Comparisons of similar prompt using Midjourney 6.1
Also, flux (schnell, dev) can be run on your local machine.
If you really want to use a paid service, Ideogram is probably the best one out there that balances quality with adherence. DALL-E 3 also has good adherence as well though the quality can sometimes be iffy, and it's very puritanical in terms of censorship.
I had similar issues trying to paint a "I cast non-magic missile" meme with a fantasy wizard using a missile launcher. No model out there (I've tried SD, SDXL, FLUX.1dev and now this FLUX1.1pro) knows how a missile launcher looks like (neither as a generic term, nor any specific systems) and even has no clue how it's held, so they all draw really weird contraptions.
And, sure, that's what LoRAs are for. If I can figure out how to train one for FLUX, in a way that would actually produce something meaningful (my pitiful attempts at SDXL LoRA training were... less that stellar, and FLUX is quite different from everything). Although that's probably not worth it for making a meme picture...

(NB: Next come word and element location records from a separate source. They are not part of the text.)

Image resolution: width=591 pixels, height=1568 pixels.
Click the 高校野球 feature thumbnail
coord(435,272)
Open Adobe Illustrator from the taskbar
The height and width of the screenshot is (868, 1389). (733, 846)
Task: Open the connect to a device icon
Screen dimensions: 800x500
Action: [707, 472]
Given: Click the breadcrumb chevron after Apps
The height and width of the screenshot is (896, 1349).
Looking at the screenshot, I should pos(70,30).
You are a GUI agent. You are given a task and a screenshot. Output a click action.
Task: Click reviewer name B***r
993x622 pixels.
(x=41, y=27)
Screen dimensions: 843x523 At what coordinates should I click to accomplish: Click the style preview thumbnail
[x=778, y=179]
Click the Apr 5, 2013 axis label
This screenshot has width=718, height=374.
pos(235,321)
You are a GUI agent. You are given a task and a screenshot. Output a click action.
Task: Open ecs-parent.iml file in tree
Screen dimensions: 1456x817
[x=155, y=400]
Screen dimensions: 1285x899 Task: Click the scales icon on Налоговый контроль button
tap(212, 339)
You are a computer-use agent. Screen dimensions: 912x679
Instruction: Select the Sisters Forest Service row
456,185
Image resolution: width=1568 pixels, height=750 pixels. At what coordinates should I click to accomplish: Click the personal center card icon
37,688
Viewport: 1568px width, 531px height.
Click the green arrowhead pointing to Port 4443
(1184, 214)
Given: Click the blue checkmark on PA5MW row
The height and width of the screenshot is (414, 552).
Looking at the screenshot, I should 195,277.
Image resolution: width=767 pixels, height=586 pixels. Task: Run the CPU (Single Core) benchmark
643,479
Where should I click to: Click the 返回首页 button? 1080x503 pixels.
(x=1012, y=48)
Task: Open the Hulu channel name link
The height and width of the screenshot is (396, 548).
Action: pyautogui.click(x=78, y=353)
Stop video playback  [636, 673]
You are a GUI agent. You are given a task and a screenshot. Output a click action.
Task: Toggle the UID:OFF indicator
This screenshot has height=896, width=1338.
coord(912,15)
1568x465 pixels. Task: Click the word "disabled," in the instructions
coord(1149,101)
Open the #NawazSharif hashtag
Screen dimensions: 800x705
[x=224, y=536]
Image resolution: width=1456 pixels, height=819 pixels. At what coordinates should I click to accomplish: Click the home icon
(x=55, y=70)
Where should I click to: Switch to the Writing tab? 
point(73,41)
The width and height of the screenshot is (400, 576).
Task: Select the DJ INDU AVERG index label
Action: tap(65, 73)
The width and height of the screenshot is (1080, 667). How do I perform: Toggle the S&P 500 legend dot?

flux is amazing, but I find it requires a very literal description, which pushes the "creative work" back to the text itself. Which can certainly be a good thing, just a bit less gratifying to non visual types like myself. :)
I wonder, only somewhat jokingly, if one could make text generators which "imagine" detailed fantastical scenes, suitable for feeding to a text to image model.
This is miles ahead of most other image generation models available today.
edit: nevermind, it's a macos app
Ironically, I am afraid to type the website out and will keep it unknown here. My account could be suspended because of this. It had already reached -1 karma. It's better to keep my account alive.
I just tried this Flux1.1 pro page (prompt: "A sad Macintosh user who is upset because his computer can't play games") and was very impressed by the detail and "understanding" this model has.